Jornal da USP
09/04/2021

(Imagem de Barbara Dougherty por Pixabay)

Por Wânia Duleba, professora da Escola de Artes, Ciências e Humanidades/Universidade de São Paulo, e Tássia Biazon, jornalista científica/Cátedra Unesco para Sustentabilidade do Oceano

No limite do mundo, distante de qualquer civilização, inóspito para muitas espécies, atravessando um mar revolto, lá está ele, o mais desconhecido de todos os continentes: a Antártida. Com uma área equivalente a 10% da superfície da Terra (14 milhões de km2), a maior reserva de gelo (90%), os mais intensos ventos (até 327 km/h), as mais baixas temperaturas (até -94,7°C), a Antártida é a região dos extremos.

Desde a antiguidade, a existência de um enorme continente, conhecido como Terra Australis Incognita, povoou o imaginário de muitos, como Aristóteles e Ptolomeu. Embora não haja registros probatórios, os primeiros a avistá-la devem ter sido habitantes da Terra do Fogo (Chile) ou maoris (Nova Zelândia), cujas lendas falam da existência de um país de gelo.

Em meados do século XVII, a pesca e a caça marítima expandiram-se para o Atlântico Sul, chegando cada vez mais perto da Antártida. E após o desbravador britânico James Cook cruzar três vezes o Círculo Polar Antártico entre 1772 e 1775, e ainda assim não encontrar o “fim do mundo”, o Ocidente voltou sua atenção para comprová-lo.

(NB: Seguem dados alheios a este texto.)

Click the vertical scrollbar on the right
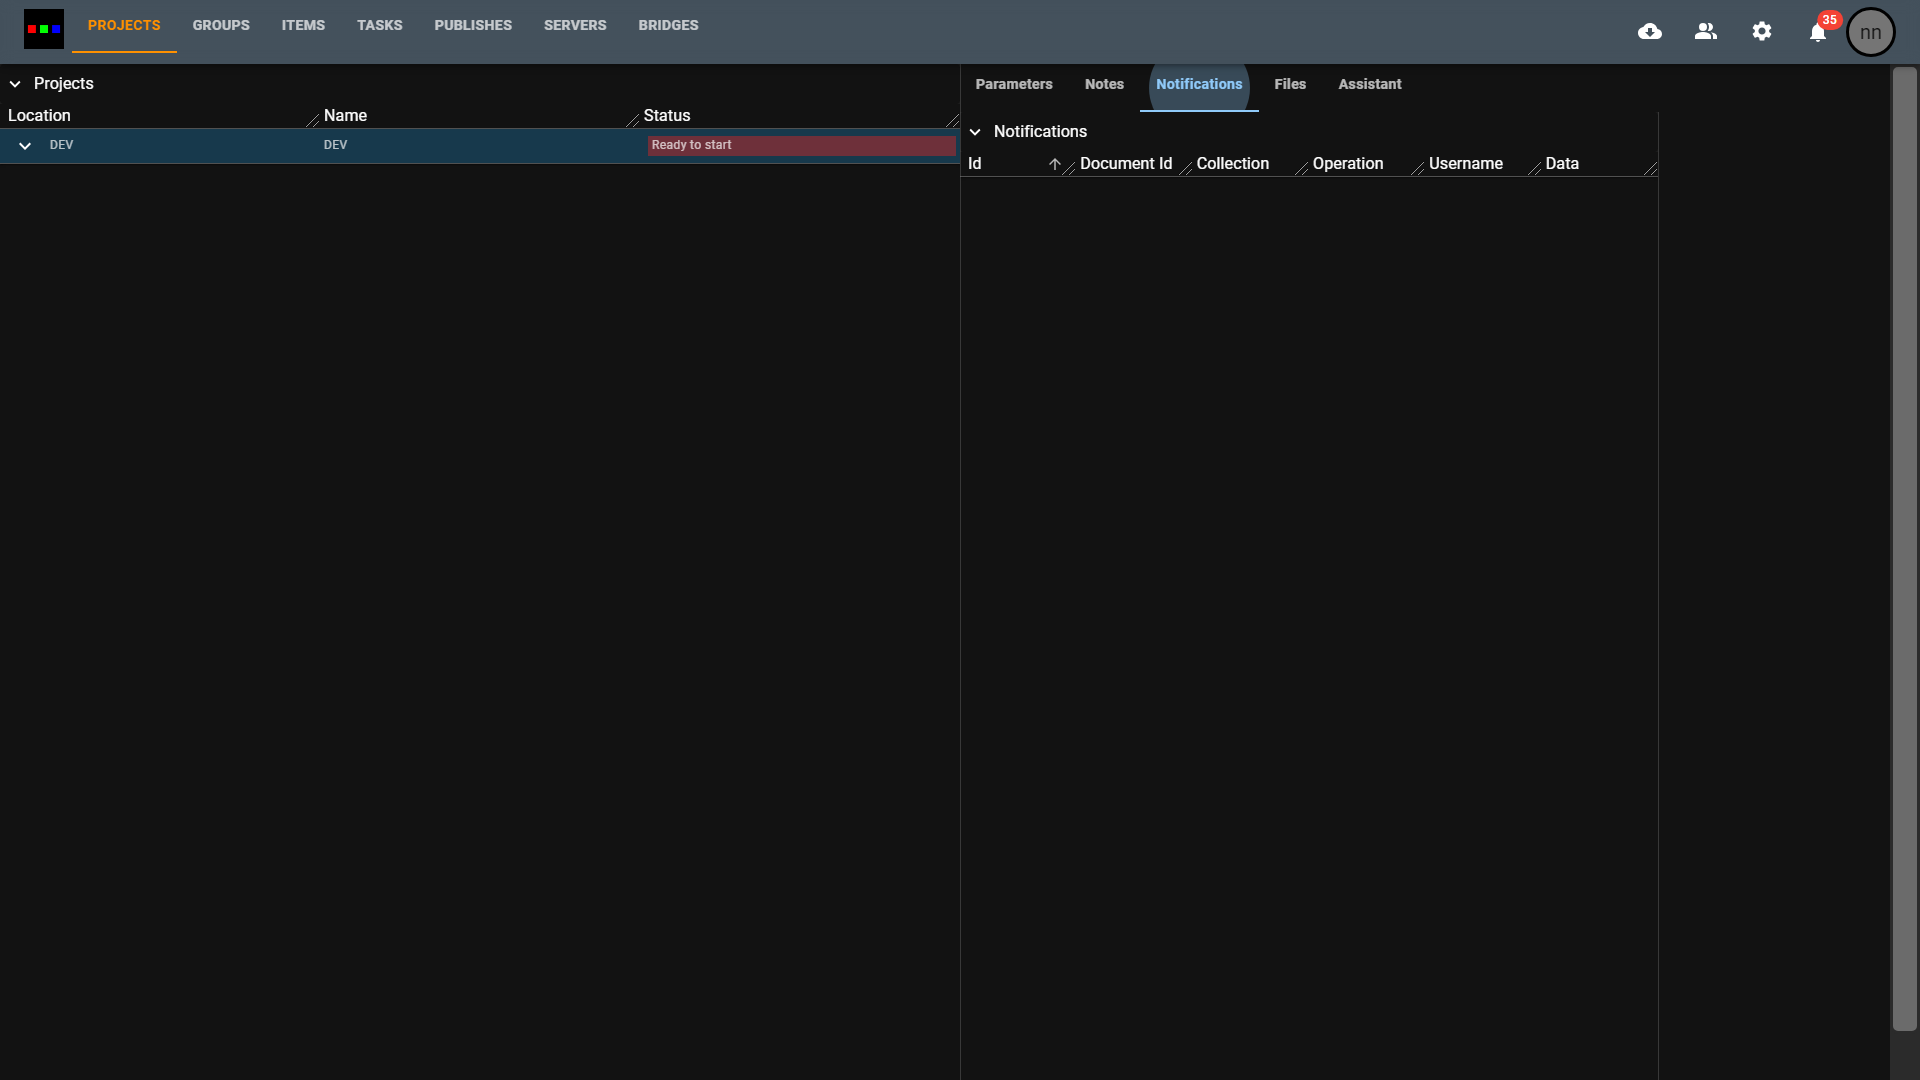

A (co)descoberta do último continente ocorreu no início do século XIX, com o protagonismo do britânico William Smith em 1819; do britânico Edward Bransfield, do russo Fabian von Bellingshausen e do norte-americano Nathaniel Palmer – estes três em momentos diferentes de 1820. Em seguida, o continente passou por acontecimentos históricos que podem ser resumidos em quatro fases: exploratória, heroica, científica e ambiental.

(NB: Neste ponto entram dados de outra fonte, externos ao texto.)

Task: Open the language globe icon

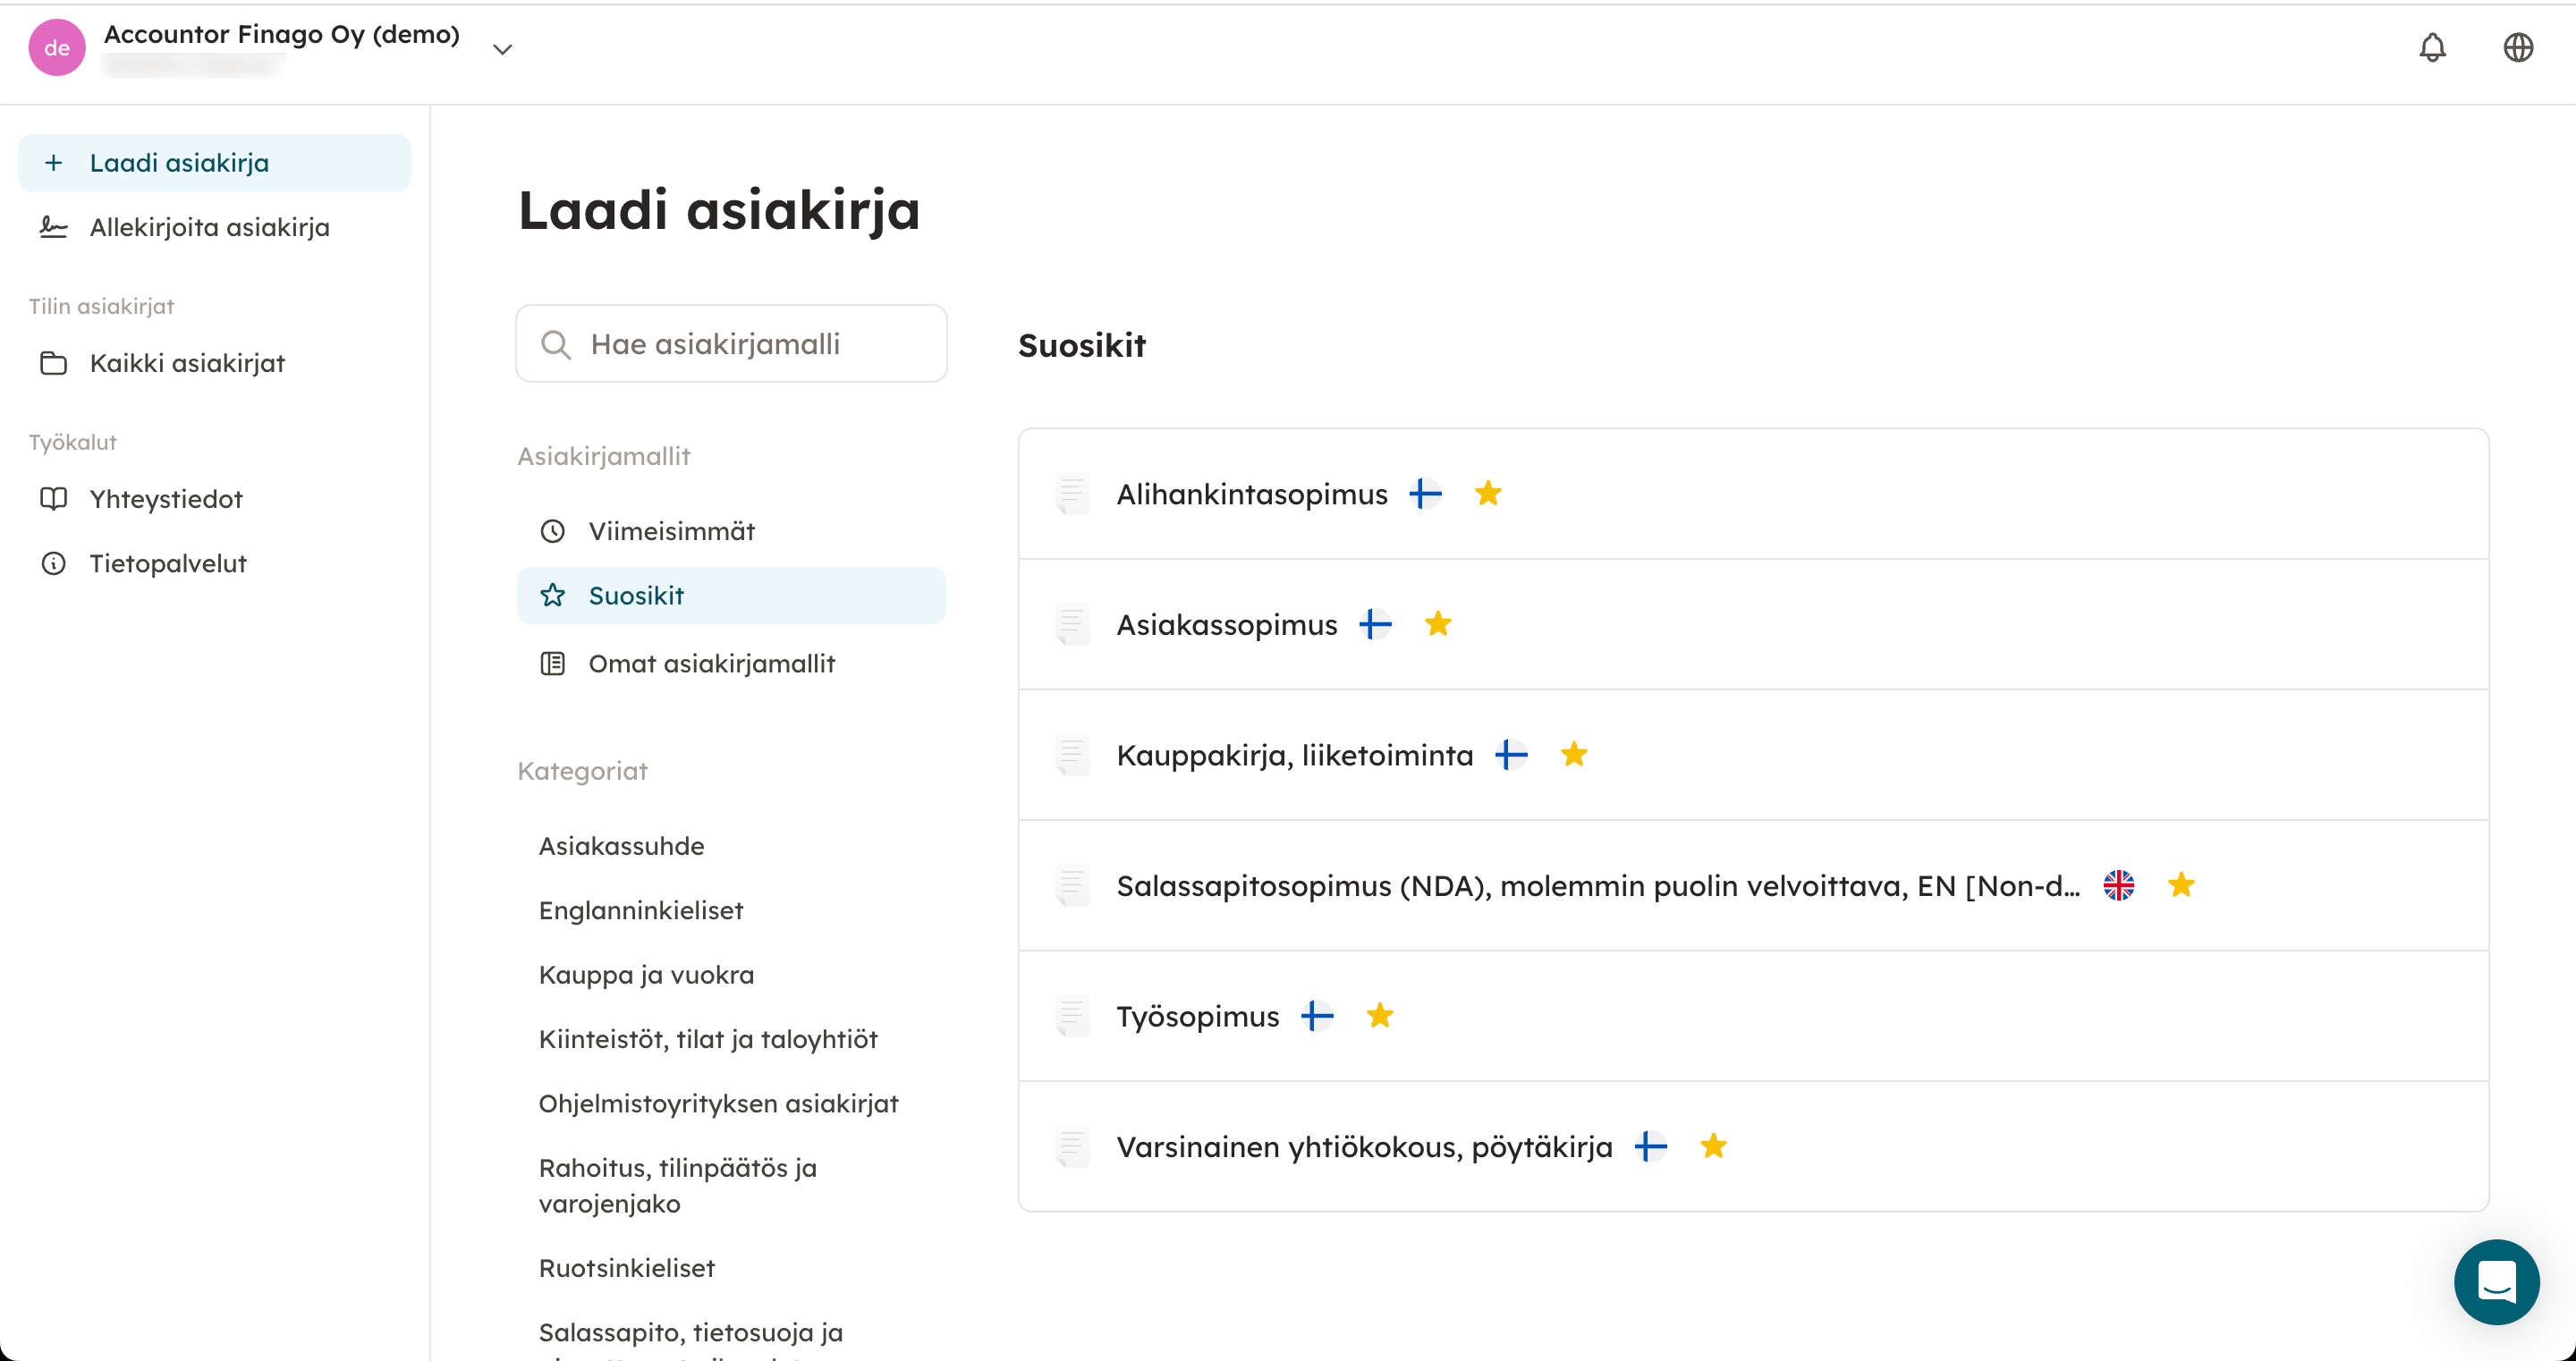Action: click(2517, 47)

A primeira caracteriza-se pelo desbravamento e exploração econômica da região, com o protagonismo dos exploradores que lideravam expedições com cunho científico, como o britânico James Ross e o belga Adrien Gerlache, ou de caça às focas, como o norte-americano Nathaniel Palmer e o britânico James Weddell.

E antes dos exploradores desbravarem o interior do continente, rastros de impactos já estavam lá, exaurindo muitos dos seus recursos naturais. Por meio de frotas de diferentes países, milhões de focas, baleias e elefantes-marinhos foram mortos, levando as populações à beira da extinção. Um caçador experiente conseguia matar e esfolar mais de 60 focas em uma hora. Havia um ávido mercado que transformava a pele de animais em vestimentas e a gordura em combustível.

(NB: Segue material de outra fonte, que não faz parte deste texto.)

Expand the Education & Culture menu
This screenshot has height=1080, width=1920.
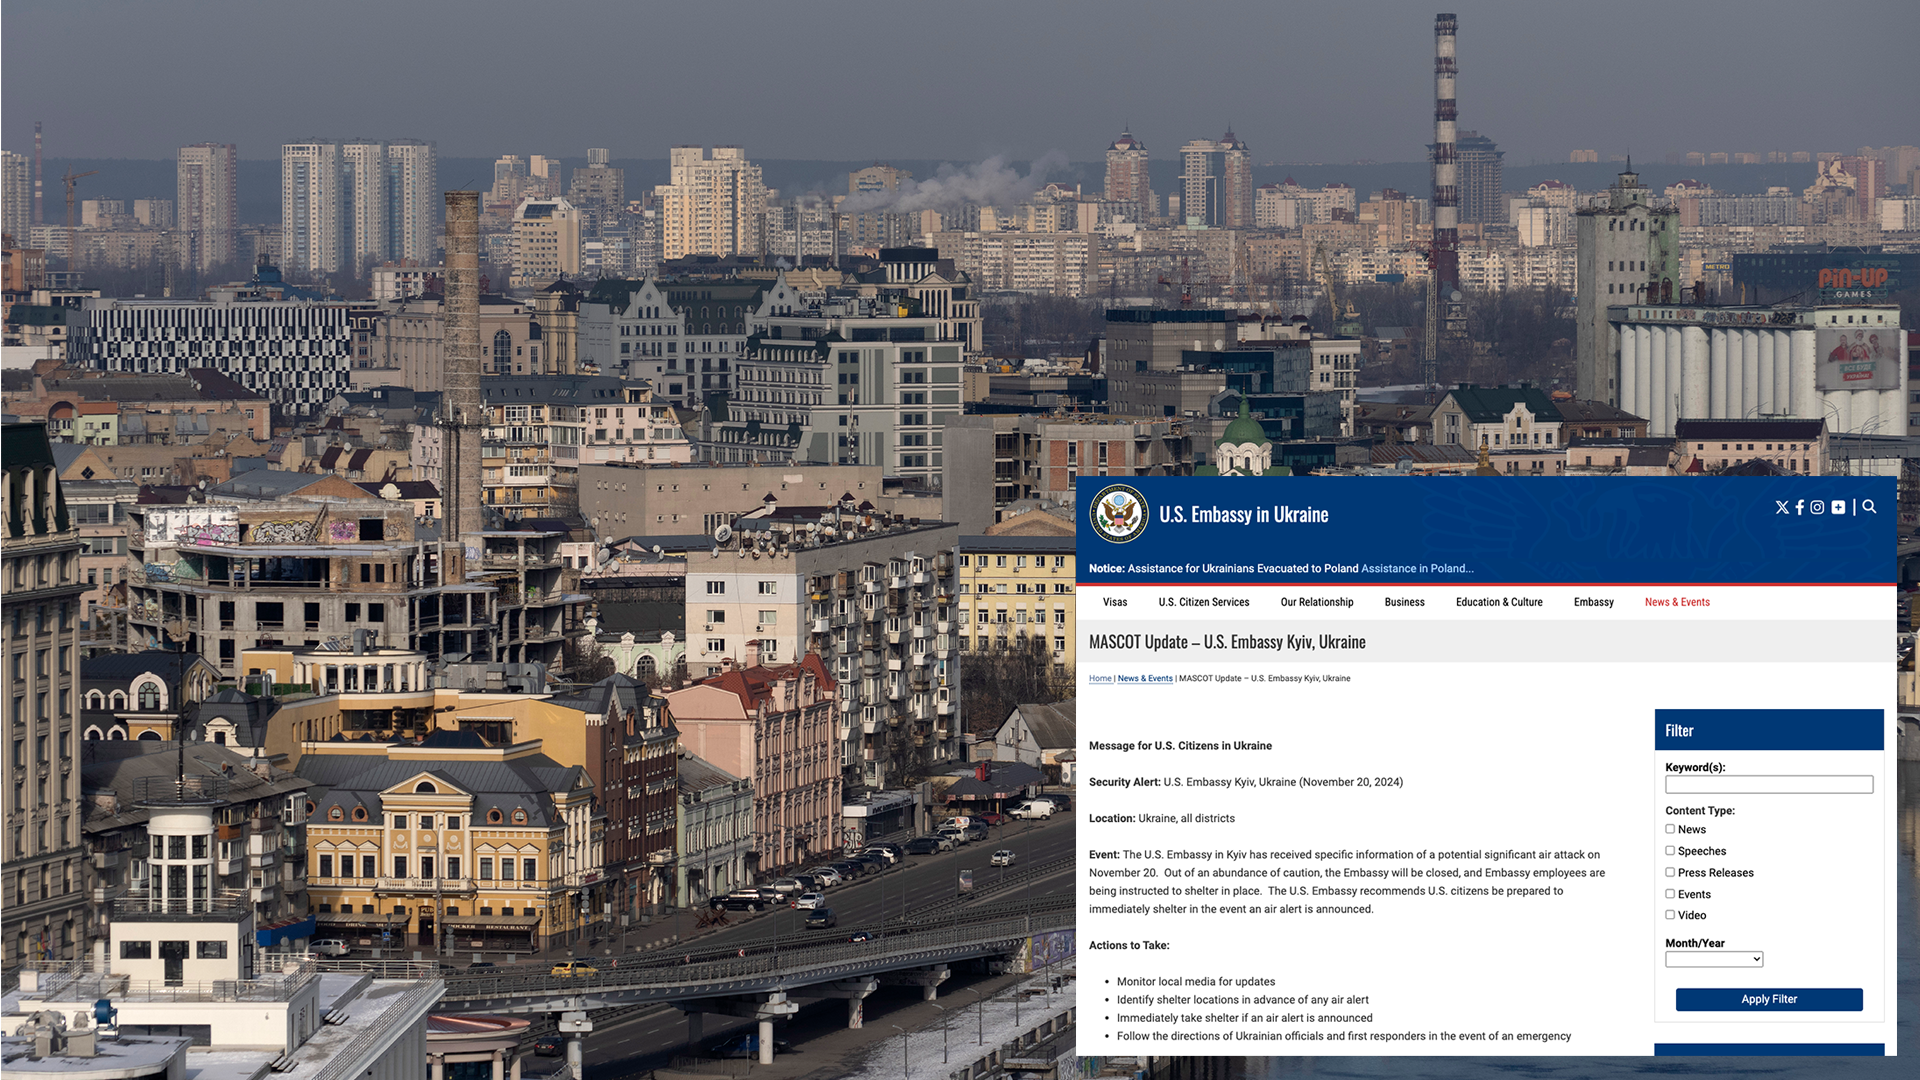point(1498,602)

Concomitante à fase exploratória, inicia-se a fase heroica no início do século XX, marcada pela história do oficial britânico Robert Scott que foi suplantado pelo explorador norueguês Roald Amundsen, que conquistou o Polo Sul em 1911. Essas expedições subsidiaram reivindicações territoriais no continente por algumas nações, como o Reino Unido (1908) e a Noruega (1939).

Durante a Guerra Fria, interesses pela região se acentuaram entre os norte-americanos e os soviéticos. Então, a comunidade científica internacional organizou o Ano Geofísico Internacional (1957-1958), com a participação de cientistas de 67 países e a criação do Comitê Científico sobre Pesquisa Antártica, que coordena as atividades científicas por lá. Assim, inicia-se a fase científica que perdura até hoje.

Em 1959, o Tratado da Antártida, assinado em Washington, foi um importante documento para proteger o continente, que defende principalmente a liberdade de pesquisa científica, o uso da região para fins pacíficos, a proibição de explosões nucleares e de novas reivindicações territoriais. O Brasil aderiu ao Tratado em 1975 e apenas em 1982 realizou a primeira expedição à Antártida, a bordo dos navios Barão de Teffé, da Marinha do Brasil, e do Professor W. Besnard, da Universidade de São Paulo.

Quando foram criadas as convenções para regularizar a preservação das Focas Antárticas (1972) e dos Recursos Vivos Marinhos da Antártica (1980), iniciou-se a quarta fase, a ambiental. Em seguida, foi proposta a Convenção para Regulação de Atividades sobre Recursos Minerais Antárticos (1988), que não entrou em vigor, mas foi substituída pelo Protocolo de Proteção Ambiental ou Protocolo de Madri (1991). Este confere à Antártida o status de Reserva Natural Internacional dedicada à ciência e à paz, bem como institui uma moratória à exploração de recursos minerais até 2048.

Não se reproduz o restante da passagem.